The pools of malate and oxaloacetate in the tricarboxylic acid cycle were lumped together. The same was performed for the pools of phosphoenolpyruvate and pyruvate in the glycolysis. It is known that a number of enzymes can potentially catalyze fluxes around the pyruvate node, and fluxes between C4 metabolites of the tricarboxylic acid cycle and C3 metabolites from the glycolysis. Anaplerotic oxaloacetate formation in Corynebacteria can be catalyzed by phosphoenolpyruvate carboxylase or by pyruvate carboxylase. Potentially, also malic enzyme can work as anaplerotic enzyme and produce malate from phosphoenolpyruvate. At least three different enzymes can catalyze the flux in the opposite direction: phosphoenolpyruvate carboxylase (oxaloacetate to phosphoenolpyruvate), malic enzyme (malate to phosphoenolpyruvate), and oxaloacetate decarboxylase (oxaloacetate to pyruvate). A differentiation between these enzymes by tracer experiments is not possible without specially elaborated conditions such as strains lacking pyruvate kinase activity  or cofeeding of labeled glucose and lactate and the measurement of single isotopomers . The tracer experiments of the present work cause identical labeling patterns for the two alternative anaplerotic reactions and for the three possible decarboxylating reactions, respectively. Therefore, the fluxes of anaplerotic pyruvate carboxylation and of oxaloacetate decarboxylation, as regarded in the network in Fig. 1, represent the overall fluxes by the concerted action of all potential enzymes, respectively. The corresponding flux parameter was defined as ζPC/PEPCK, as under in vivo conditions pyruvate carboxylase and phosphoenolpyruvate carboxykinase are the most important enzymes in C. glutamicum.
The transaldolase and transketolase reactions in the PPP were regarded as reversible. The values for the reversibilities of these reactions were taken from previous flux calculations for C. glutamicum. As the mass distributions of extracellular Corynebacterium metabolites are rather insensitive towards changes in the PPP reversibilities, these flux parameters practically did not significantly interfere with the performed measurements .

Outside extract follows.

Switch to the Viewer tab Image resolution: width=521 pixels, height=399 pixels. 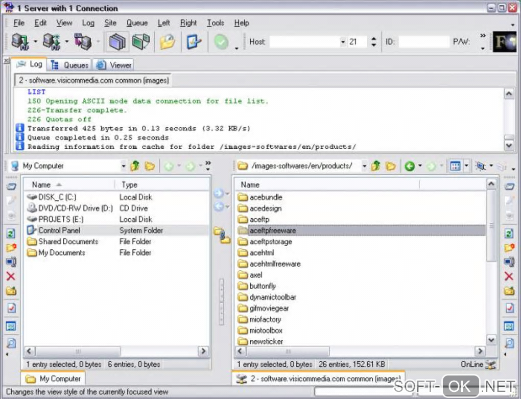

A metabolite pool for CO2 was implemented, reflecting its mass isotopomer distribution as a result of the CO2 producing and consuming reactions in the network. The integration of 13C labeling from CO2 into oxaloacetate/malate in the anaplerotic carboxylation was thus taken into account.
The aim of the present study was the quantification of the flux distribution in the central metabolism of C. glutamicum, comprising the three flux partitioning ratios between glycolysis and pentose phosphate pathway, between anaplerosis and the tricarboxylic acid cycle, and between the two alternative branches in the lysine biosynthetic pathway, the reversibility of glucose-6-phosphate isomerase and the reversibility of the bidirectional fluxes between oxaloacetate and pyruvate.
In order to develop a straightforward and cost-efficient experimental setup for this task, simulation based experimental design was carried out at first. Among the different commercially available 13C labeled glucose isotopomers, 1-13C glucose and 13C6 glucose are by far the cheapest compounds. Therefore, the experiments were planned such, that the flux parameters of interest could be identified by exclusive feeding of either 1-13C glucose, or by mixtures of naturally labeled and 13C6 glucose, respectively. The flux estimation was based on the measurement of labeling patterns of extracellular products formed by the tested organism. In cultivations of C. glutamicum ATCC 21253 different by-products besides lysine, such as alanine, valine, or trehalose are observed, that could serve as potential candidates for flux analysis [17,18].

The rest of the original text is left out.